Elimle sektirdiğim topla beraber karşıma duran kardeşime baktım. "İkinci sayı benim olsun lütfen..." diye içimden dua ediyordum. Garip bir şey yapmaya karar verdim ve kolunun altından topu ileri atıp o daha ne olduğunu anlamadan koştum ve attığım topu yakaladım. "Güzel hareket!" diye bağırdı arkamdan. "Kazanmak istiyorsun ama yeterli değil." Topun elimden alındığını fark ettim ve yalnızca iki saniye sonra potadan geçmişti. "İkinci sayı da benim!"
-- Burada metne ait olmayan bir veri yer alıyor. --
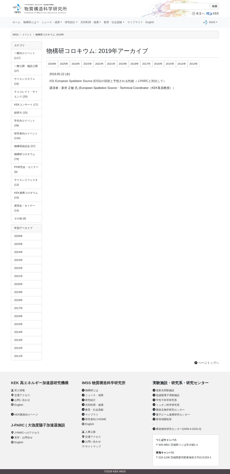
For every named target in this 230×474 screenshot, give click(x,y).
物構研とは (91, 390)
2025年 (18, 243)
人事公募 (90, 431)
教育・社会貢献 (94, 409)
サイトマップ (93, 446)
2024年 (18, 252)
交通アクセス (22, 395)
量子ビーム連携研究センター (173, 414)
Tişörtü ona vermek istemiyordum ama kazanmam da imkansız gibi görünüyordu. Lanet olsun! Bilgisayar oyunlarında iyi olduğum kadar keşke hareket gerektiren oyunlarda da iyi olsaydım... Dakikalar sonra o üçüncü basketini de attığında koşturmaktan nefesim tıkanmaya başlamıştı. Bu durumda pes edip senin olsun demeliydim ama yapmadım. Mücadeleye devam edecektim, bu sefer sonuna kadar. Alnıma biriken terleri kolumla sildim, saçlarımın ıslanmaya başladığını hissedebiliyordum. Spor yapan biri değildim, genelde bir yerlerde uzanıp kitap okumayı tercih ederdim ve vücudum da ona göreydi.
Top bendeydi. Durumu aleyhime çevirmek için iki basket hakkım kalmıştı, nefes almakta zorlanıyordum ve onun aksine yaptığım en büyük spor okula gidip gelmek olduğu için deli gibi yorulmuştum.
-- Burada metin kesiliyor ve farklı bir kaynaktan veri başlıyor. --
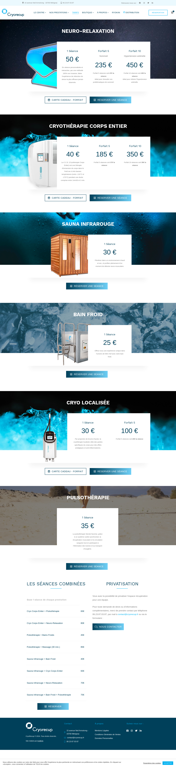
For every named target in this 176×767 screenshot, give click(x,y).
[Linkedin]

Onu geçmeyi başardığımda ya da o geçmeme izin verdiğinde kısa bir an sevinç yaşadım bu sefer sayı benim olabilirdi. İki dakika sonraysa birbirine dolaşan ayaklarım yüzünden kendimi iki seksen yere yapışmış halde buldum. Top elimden fırlayıp gitmişti ve düşüşümü hafifletmek için yere dayadığım dirseklerimin sızısını her hücremde hissedebiliyordum. "Kahretsin..."
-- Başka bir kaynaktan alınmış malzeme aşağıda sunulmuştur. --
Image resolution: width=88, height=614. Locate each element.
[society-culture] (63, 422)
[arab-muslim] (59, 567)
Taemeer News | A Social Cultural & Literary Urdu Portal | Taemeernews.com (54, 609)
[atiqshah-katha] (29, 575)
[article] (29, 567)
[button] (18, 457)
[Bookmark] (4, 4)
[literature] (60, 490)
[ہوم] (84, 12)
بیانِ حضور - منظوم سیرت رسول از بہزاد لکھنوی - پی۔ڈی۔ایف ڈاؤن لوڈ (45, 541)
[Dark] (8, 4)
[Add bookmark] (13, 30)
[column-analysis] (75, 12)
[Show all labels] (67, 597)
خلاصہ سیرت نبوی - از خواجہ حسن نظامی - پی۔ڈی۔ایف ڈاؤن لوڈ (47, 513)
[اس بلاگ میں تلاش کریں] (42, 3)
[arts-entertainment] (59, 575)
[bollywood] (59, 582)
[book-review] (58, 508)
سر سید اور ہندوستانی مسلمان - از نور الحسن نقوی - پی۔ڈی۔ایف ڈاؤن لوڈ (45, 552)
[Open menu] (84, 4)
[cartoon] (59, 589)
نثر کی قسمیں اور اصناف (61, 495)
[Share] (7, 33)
Kardeşim hiç de hızlı olmayan adımlarla bana doğru geldi ve yanımda yere çöktü. "Seni bir şey için böylesine istekli görmeyeli uzun zaman olmuştu..." Doğrulup ona baktım, dirseklerim cidden çok kötüydü... Söylediği kelimelerle ne ima ettiğini düşünürken elini bana uzattı. "Tişört sende kalsın..." Uzattığı eli tutup yardımıyla ayağa kalktım. O da benimle birlikte kalktı. "Kendini öldürme yeter." gülerek arkasını döndüğünde ben hala neyi kast ettiğini düşünerek olduğum yerde dikilmeye devam ediyordum. Eve girdi ve ben arkasından bakakaldım.
ŞİMDİ OKUDUĞUN
Ters Aşk
RomanceBilirsiniz işte, bazı insanlar farklıdır, mesela her kız narin ve kırılgan olmayabilir, ya da her erkek sert mizaçlı ve odun değildir. Bunun erkek ya da kadın olmakla bir ilgisi yoktur aslında, duyguların ilgisi olan tek şey insan olmaktır. Ve bazı...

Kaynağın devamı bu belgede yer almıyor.